300-bushel averages by 2030?
Posted: Saturday, December 12, 2009 9:25 am
By LORI POTTER Hub Staff Writer 0 comments
KEARNEY — Scientists who recently completed sequencing the corn genome may have ensured success for crop breeders and farmers racing to double 2000 world corn production by 2030.
That means Nebraska farmers who are harvesting a 2009 crop averaging 200 bushels or more per acre in many fields soon could see 300-bushel yields, said Chandler Mazour, manager of Monsanto’s Water Utilization Learning Center south of Gothenburg.
“It’s big on a global scale,” he said about the importance of the genome mapping, because doubling production while using fewer inputs is vital to feeding a world population expected to grow from 6 billion to 9 billion by 2050.
Craig Wietjes of Riverdale, who has been a Pioneer seed representative for 20 years, said, “We are becoming very limited on obtaining or developing more acres for the products to be produced.
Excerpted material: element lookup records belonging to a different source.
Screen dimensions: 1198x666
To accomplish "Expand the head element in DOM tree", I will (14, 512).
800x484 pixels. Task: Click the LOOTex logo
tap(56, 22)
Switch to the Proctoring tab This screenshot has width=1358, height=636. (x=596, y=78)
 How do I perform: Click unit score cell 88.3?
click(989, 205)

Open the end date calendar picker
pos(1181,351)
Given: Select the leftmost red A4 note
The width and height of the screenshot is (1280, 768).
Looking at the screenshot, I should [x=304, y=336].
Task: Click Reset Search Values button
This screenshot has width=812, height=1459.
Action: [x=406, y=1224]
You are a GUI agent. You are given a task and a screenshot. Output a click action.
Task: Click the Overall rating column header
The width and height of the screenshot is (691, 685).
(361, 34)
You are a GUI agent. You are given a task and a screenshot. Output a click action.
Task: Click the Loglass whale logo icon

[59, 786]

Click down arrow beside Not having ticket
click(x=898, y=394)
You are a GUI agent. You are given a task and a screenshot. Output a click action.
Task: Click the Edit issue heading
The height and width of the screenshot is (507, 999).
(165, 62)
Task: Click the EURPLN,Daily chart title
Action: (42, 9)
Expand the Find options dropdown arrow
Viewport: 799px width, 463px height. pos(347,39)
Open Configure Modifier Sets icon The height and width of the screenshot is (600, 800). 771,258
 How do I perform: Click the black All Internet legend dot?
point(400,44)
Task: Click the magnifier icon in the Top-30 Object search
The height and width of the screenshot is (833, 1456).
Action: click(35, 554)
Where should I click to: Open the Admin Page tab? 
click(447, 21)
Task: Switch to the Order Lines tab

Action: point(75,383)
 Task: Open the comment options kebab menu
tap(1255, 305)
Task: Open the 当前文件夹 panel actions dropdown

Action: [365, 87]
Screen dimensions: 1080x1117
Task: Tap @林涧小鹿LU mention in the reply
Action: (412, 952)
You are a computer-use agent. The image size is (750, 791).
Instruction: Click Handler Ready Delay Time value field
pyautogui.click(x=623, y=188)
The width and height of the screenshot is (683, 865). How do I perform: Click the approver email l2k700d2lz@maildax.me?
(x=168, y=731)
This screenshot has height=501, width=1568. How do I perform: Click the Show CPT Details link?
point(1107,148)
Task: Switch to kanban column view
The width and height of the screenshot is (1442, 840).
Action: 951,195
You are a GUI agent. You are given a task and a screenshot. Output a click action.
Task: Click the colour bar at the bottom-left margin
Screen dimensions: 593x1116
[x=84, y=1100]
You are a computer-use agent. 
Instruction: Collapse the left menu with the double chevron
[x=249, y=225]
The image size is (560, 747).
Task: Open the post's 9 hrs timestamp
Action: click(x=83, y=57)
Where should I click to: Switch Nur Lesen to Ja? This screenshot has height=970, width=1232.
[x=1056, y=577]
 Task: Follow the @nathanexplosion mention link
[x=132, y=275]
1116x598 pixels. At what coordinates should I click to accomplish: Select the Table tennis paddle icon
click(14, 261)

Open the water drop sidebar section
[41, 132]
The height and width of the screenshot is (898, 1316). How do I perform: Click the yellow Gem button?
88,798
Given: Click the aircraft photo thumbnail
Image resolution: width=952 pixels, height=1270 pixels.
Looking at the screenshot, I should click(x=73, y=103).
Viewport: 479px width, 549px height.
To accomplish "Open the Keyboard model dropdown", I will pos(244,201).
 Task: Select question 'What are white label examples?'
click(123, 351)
We now must focus on making our products — mainly corn and soybeans — produce more per acre.”
He described the gene mapping as “a pivotal industry-changing movement.”
Smithfield farmer Dennis Gengenbach, who is vice president of the Nebraska Corn Board and serves on the National Corn Growers Association Research Committee, said, “It’s gonna take a few years to determine what changes we want to make and how. But it’s limited only by your imagination.” Read More
Several of our food crops have been sequenced now, including some of our livestock. Knowing this information will make it much easier for plant and livestock breeders to bring more favorable genes to the forefront and eliminate those that cause problems. Humans have been genetically enhancing their food crops for 10,000 years now and that continues today with new and better technology that will help us grow more food.